Exercise goal: No pictures belong in the result; set down exactly the lines from the one containing "This screenshot has width=380, height=384." through the final line of the listing, and nothing more.

Extracted data:
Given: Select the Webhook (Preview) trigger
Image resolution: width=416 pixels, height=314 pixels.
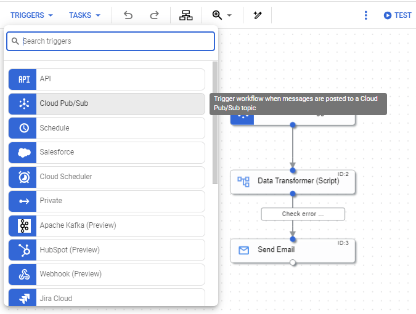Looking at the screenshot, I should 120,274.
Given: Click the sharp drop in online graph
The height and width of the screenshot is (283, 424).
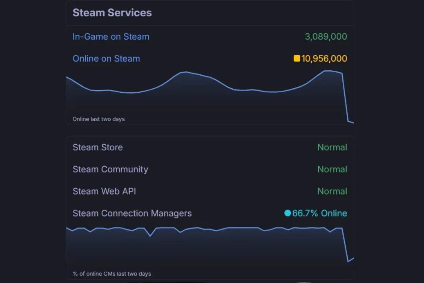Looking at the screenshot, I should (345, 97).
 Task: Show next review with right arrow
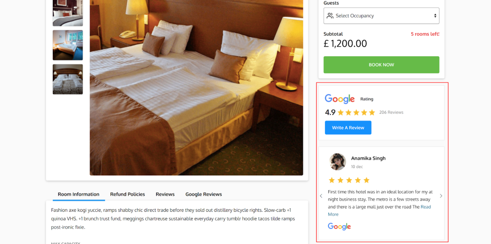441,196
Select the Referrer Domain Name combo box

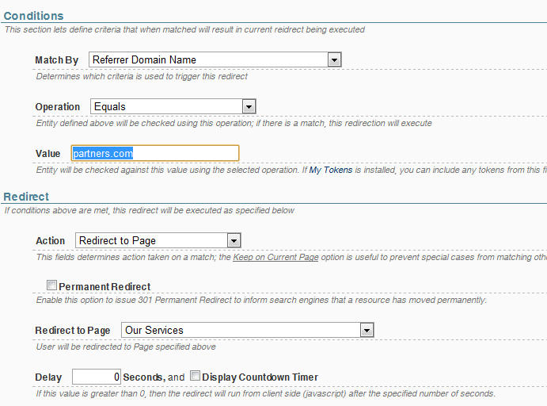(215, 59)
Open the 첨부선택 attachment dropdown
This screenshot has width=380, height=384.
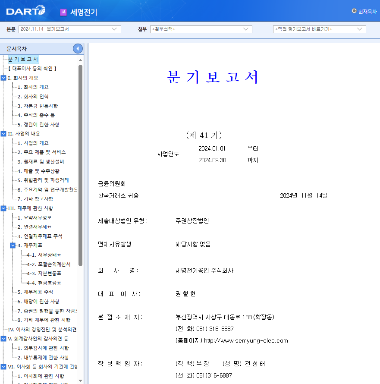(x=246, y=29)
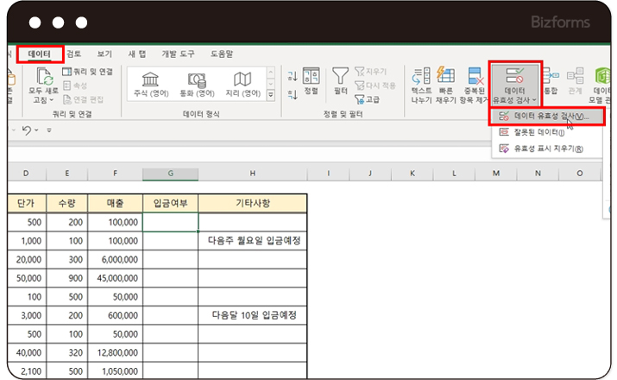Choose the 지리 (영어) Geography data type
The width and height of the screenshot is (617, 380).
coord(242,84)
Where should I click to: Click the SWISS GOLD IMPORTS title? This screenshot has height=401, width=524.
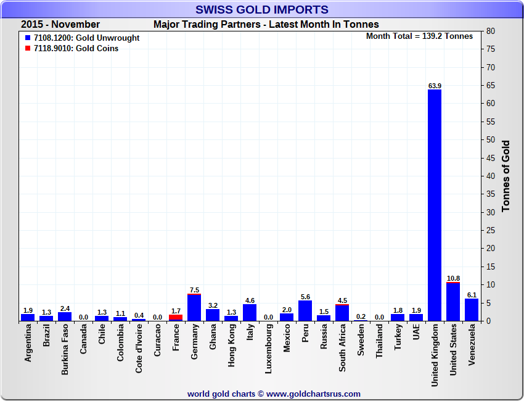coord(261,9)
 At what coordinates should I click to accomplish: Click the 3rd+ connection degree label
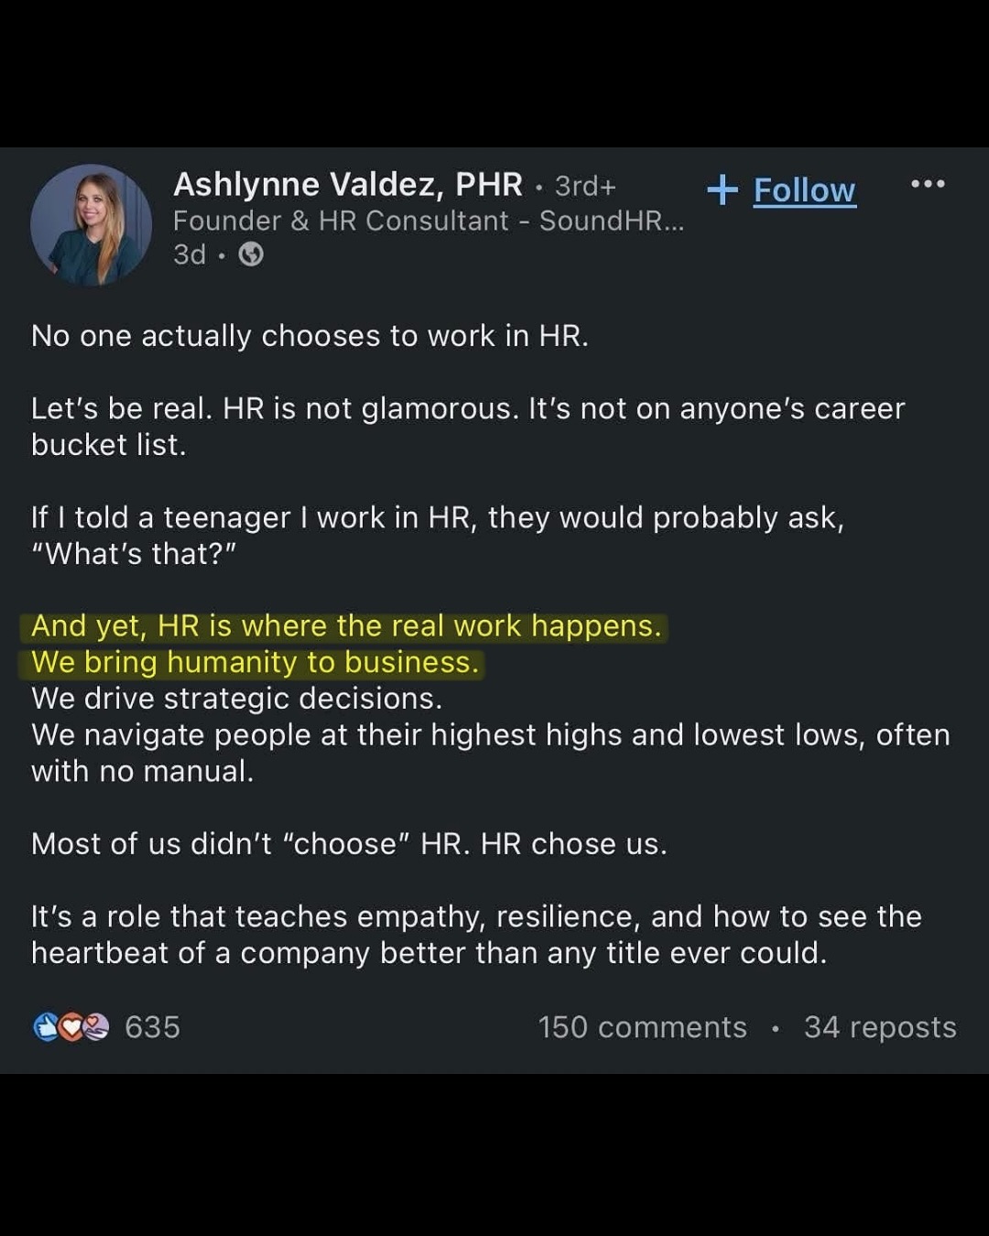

Expected answer:
This screenshot has width=380, height=384.
(x=246, y=29)
Choose the 지리 (영어) Geography data type
The width and height of the screenshot is (617, 380).
coord(242,84)
Where should I click to: Click the SWISS GOLD IMPORTS title? This screenshot has height=401, width=524.
coord(261,9)
 At what coordinates should I click to accomplish: Click the 3rd+ connection degree label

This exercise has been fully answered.